TO DO >>
Reproduce the closing part of the entries exactly: the line with "Select the 5.市场模型 tab" and all lines after it, ending with the last line, and nothing else.

━━ WORKING DATA

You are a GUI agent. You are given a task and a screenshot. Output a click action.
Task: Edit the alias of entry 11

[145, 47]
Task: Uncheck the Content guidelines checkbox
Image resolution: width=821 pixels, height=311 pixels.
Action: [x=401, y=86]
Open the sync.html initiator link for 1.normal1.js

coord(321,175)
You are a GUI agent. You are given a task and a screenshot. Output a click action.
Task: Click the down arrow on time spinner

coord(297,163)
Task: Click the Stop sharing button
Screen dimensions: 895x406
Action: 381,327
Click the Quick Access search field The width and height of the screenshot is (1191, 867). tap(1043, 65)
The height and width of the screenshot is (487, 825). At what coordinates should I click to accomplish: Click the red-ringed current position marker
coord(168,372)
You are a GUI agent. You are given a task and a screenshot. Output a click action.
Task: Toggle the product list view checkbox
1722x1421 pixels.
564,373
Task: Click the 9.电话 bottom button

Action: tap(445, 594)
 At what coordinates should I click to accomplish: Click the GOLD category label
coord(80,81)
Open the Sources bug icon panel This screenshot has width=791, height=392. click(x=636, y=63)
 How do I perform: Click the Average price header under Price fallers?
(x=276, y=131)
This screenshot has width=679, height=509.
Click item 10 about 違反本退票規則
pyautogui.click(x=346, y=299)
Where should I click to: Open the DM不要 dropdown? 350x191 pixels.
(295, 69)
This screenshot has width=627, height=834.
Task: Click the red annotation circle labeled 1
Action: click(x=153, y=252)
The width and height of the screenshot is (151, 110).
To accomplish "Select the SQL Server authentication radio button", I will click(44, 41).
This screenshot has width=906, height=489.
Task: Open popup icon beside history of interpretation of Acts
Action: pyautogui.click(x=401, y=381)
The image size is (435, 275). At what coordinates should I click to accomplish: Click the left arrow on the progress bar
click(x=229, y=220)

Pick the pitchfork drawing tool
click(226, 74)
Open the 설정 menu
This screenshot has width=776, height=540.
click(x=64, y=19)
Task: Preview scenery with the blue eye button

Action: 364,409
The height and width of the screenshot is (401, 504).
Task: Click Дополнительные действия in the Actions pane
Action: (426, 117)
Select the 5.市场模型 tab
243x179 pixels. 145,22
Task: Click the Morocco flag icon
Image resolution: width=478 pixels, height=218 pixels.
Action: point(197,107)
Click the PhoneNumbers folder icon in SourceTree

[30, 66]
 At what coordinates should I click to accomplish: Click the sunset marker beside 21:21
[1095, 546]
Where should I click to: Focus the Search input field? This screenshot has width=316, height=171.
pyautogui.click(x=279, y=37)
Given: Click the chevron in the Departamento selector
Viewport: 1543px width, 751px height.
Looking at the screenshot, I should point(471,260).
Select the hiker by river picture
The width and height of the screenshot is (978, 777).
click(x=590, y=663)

━━━━

RESPONSE TO THE EXERCISE >>
Select the 5.市场模型 tab
243x179 pixels. 145,22
Task: Click the Morocco flag icon
Image resolution: width=478 pixels, height=218 pixels.
Action: point(197,107)
Click the PhoneNumbers folder icon in SourceTree

[30, 66]
 At what coordinates should I click to accomplish: Click the sunset marker beside 21:21
[1095, 546]
Where should I click to: Focus the Search input field? This screenshot has width=316, height=171.
pyautogui.click(x=279, y=37)
Given: Click the chevron in the Departamento selector
Viewport: 1543px width, 751px height.
Looking at the screenshot, I should point(471,260).
Select the hiker by river picture
The width and height of the screenshot is (978, 777).
click(x=590, y=663)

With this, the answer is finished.